Monday, September 08, 2008

Monsoon Afternoon

Monsoon Afternoon
by Kashmira Sheth
illustrated by Yoshiko Jaeggi
Peachtree Publishers, 2008
review copy provided by the publisher

The weather is changing, and the first fat raindrops of the monsoon are beginning to fall. No one but Dadaji has time to play with his grandson. Luckily, Dadaji remembers what fun he had as a child playing in the monsoon rains -- floating paper boats in the washtub, enjoying the smell and feel of the rain after a long dry season. Dadaji remembers swinging in the banyan tree, watching peacocks strut, and picking mangoes, and he shares these memories as he spends the afternoon with his grandson. He assures the little boy that he was once as young as he is, and, yes, someday the little boy will be a Dadaji, too.

In the author's notes at the end of the story, Sheth shares some of her memories of monsoon season from her childhood on the west coast of India.
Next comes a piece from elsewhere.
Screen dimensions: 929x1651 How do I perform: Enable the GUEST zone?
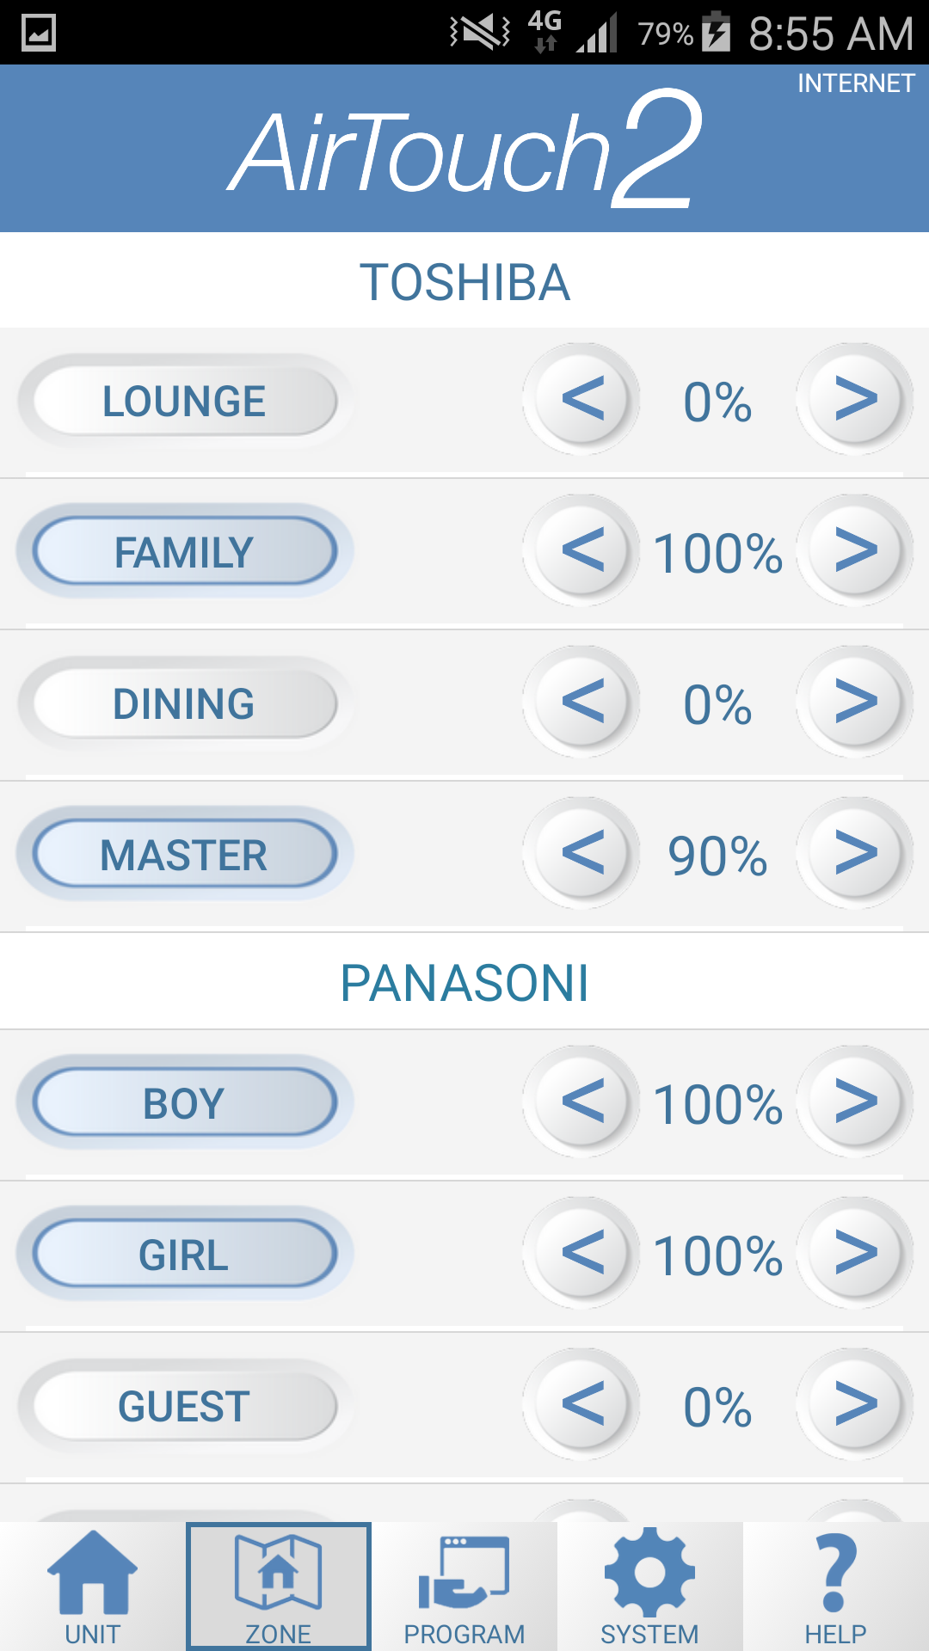coord(184,1407)
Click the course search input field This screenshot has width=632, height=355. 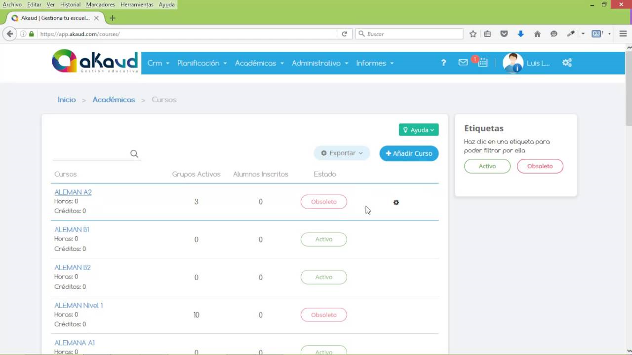click(x=90, y=154)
Many of our students and their families have storm-related memories. In our beginning of the year writing workshops, we often ask students to write personal narratives. This book might prompt students to gather and write a collection of storm stories.

Kashmira Sheth's blog

Sunday, September 07, 2008

Erin Hunter at Cover to Cover

One of the three authors who write as Erin Hunter, author of the Warriors series, Victoria Holmes, visited Cover to Cover on Friday. I have never seen so many people at Cover to Cover. The audience was predominantly tween/teen girls and their moms, but there were some boys and dads there, too. The audience was very animated and interactive, cheering when Holmes announced that a big book about Bluestar is forthcoming, and gasping when she revealed that Firestar will die.

All of the displays and bookshelves from the middle of the store were moved to the back room.

After the talk, they called groups of 25 in for autographing. Rumor has it there was someone with autograph number 258. Luckily the rain held off.

Here's a report about the afternoon by longtime Warriors fan, occasional guest blogger (here and here), and my former student, Victoria:

I got an email from Ms.Hahn telling me that on September 5 at 4:30 PM I could meet Victoria Holmes (the main Warrior writer) and listen to her talk and that she was signing books. That alone was a miracle, just to hear I could meet her. I have read every single one of her books and I always buy the new ones the day of their releases, so this experience was going to be amazing. She was to be at a little book shop which I had never heard of called Cover to Cover.

To my first surprise Victoria (which is also my name) had a nice British accent, which just made everything else five times funnier. For many who have read her books this may also be a surprise: she doesn't own any cats and actually she doesn't like cats. She owns one dog (a bull terrier) named Missy, who is utterly spoiled.

If anyone is interested in knowing why cats die it isn't because she doesn't like them or they're bad, NO she kills cats when they get boring (LOL). Also there are no perfect relationships in the books, because she says they get too boring and therefore she kills someone.

When time came around for questions some little kid asked her, "Who is your least favorite cat?" Victoria answered, " I don't have least favorite cats and if I do they die, then become my favorite cat." Victoria is just such a funny person.

For anyone asking how devoted is she to Warriors, well, she is getting married in November and she will still be on tour so their honeymoon will be wherever they go on the last week of her tour.

Future books coming out:
Long Shadows: Power of Three: Book Five- Dec. 1
Tigerstar and Sasha: Escaping the Forest- Jan. 1

There will be another volume of six books coming out also and several more special edition books coming out on Bluestar and Skyclan.

This was just an amazing experience to be there in the hot and crowded little book shop and to meet Victoria Holmes! You can't describe it until you've met her for yourself, so I have a question: Are you a Warriors fan yet????

Victoria certainly is a fan, and has been from the beginning! Here she is with Victoria Holmes.

Maybe this is a future Warriors fan? He made good use of his time in the board books while Victoria Holmes was speaking.